I'm working on a Windows client which uses the Windows Data Protection APIs (CryptProtectData & CryptUnprotectData). These APIs encrypt & decrypt a credentials file by tying a session key to the Windows User Profile. This allows the user to securely choose to "remember" usernames & passwords. i.e. The user does not need to re-enter when the client restarts.
The credentials file is stored in the Roaming directory (C:\Users\<user>\AppData\Roaming). Assuming the Roaming Profile is enabled, if a user logs onto another machine, with the same username/password, the credentials file is automatically downloaded. CryptUnprotectData supports roaming so this means the file can be decrypted. Hence when the user starts the client, on another machine, he/she does not need to enter a username or password.
If the Roaming Profile is disabled the file cannot be decrypted. e.g. If manually copied to another machine. It is tied to the machine upon which it was encrypted & can only be decrypted on that machine.
This has worked for two releases of our client. But recently a larger customer exposed a hole with this approach.
They have a subset of users who have been provisioned with virtual environments. Every time one of these users signs in a "new" machine is provided. The Windows Roaming Profile is disabled. So to keep the users settings they are using View Persona Management.

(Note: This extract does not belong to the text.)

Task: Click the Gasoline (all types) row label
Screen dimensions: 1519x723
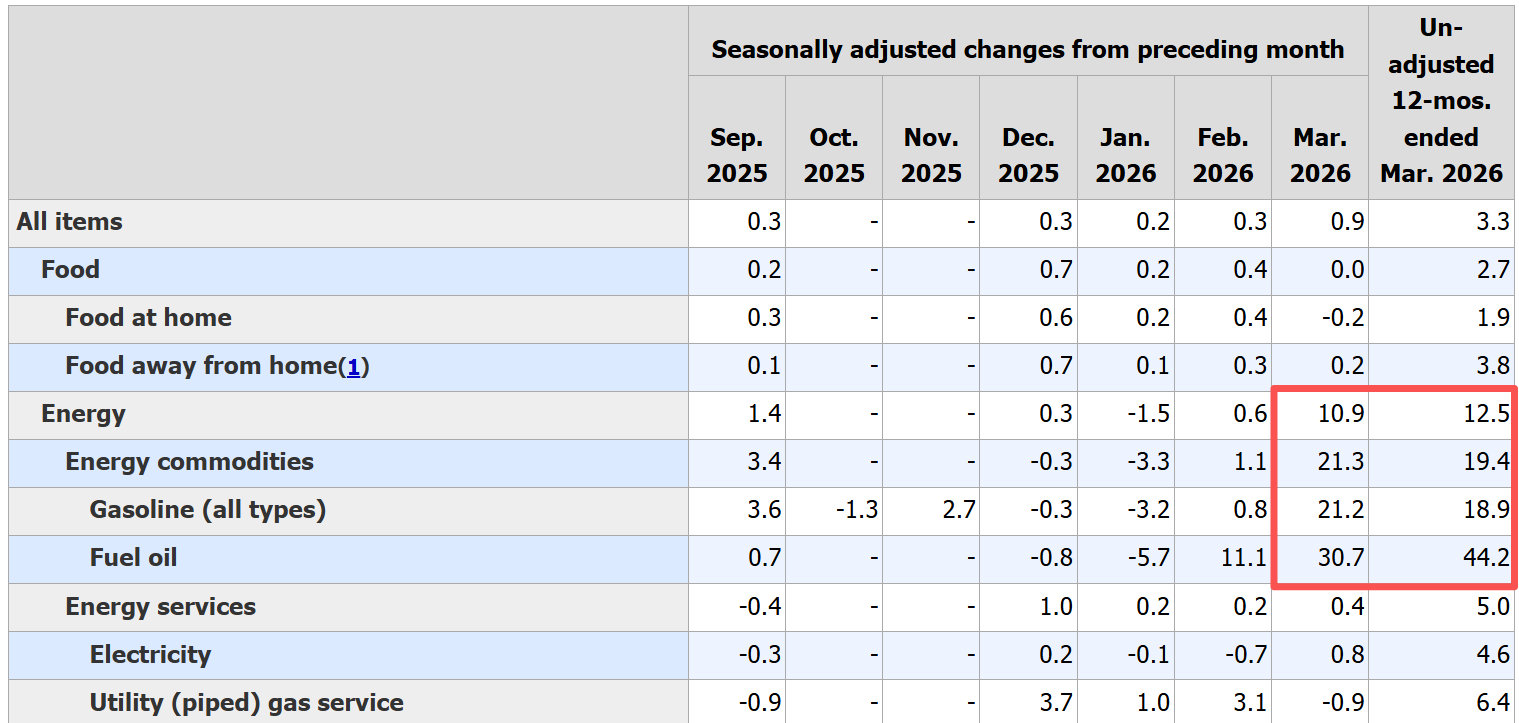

This poses a problem for our client. The credentials file is downloaded by View Persona Management. But since the file was encrypted on "another" machine, & because roaming is disabled, it cannot be decrypted by CryptUnprotectData. From the Windows point of view this is very deliberate. But it means that every time a user logs into a VM a username/password is required by our client.
We asked the customer if they would be willing to enable the Windows Roaming Profile (since it works in conjunction with View Persona Management). But they believe this is a step backwards and are unwilling to proceed.

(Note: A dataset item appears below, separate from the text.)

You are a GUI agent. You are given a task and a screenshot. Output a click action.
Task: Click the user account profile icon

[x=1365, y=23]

This seems like a common requirement. Hence my questions are:
- Does VMWare provide an alternative to the Windows Data Protection APIs in deployments where the Windows Roaming Profile is disabled?
- Are there any additional steps the customer can carry out to get CryptProtectData to work nicely with View Persona Management?
- Have VMWare an official stance on CryptProtectData & View Persona Management working together?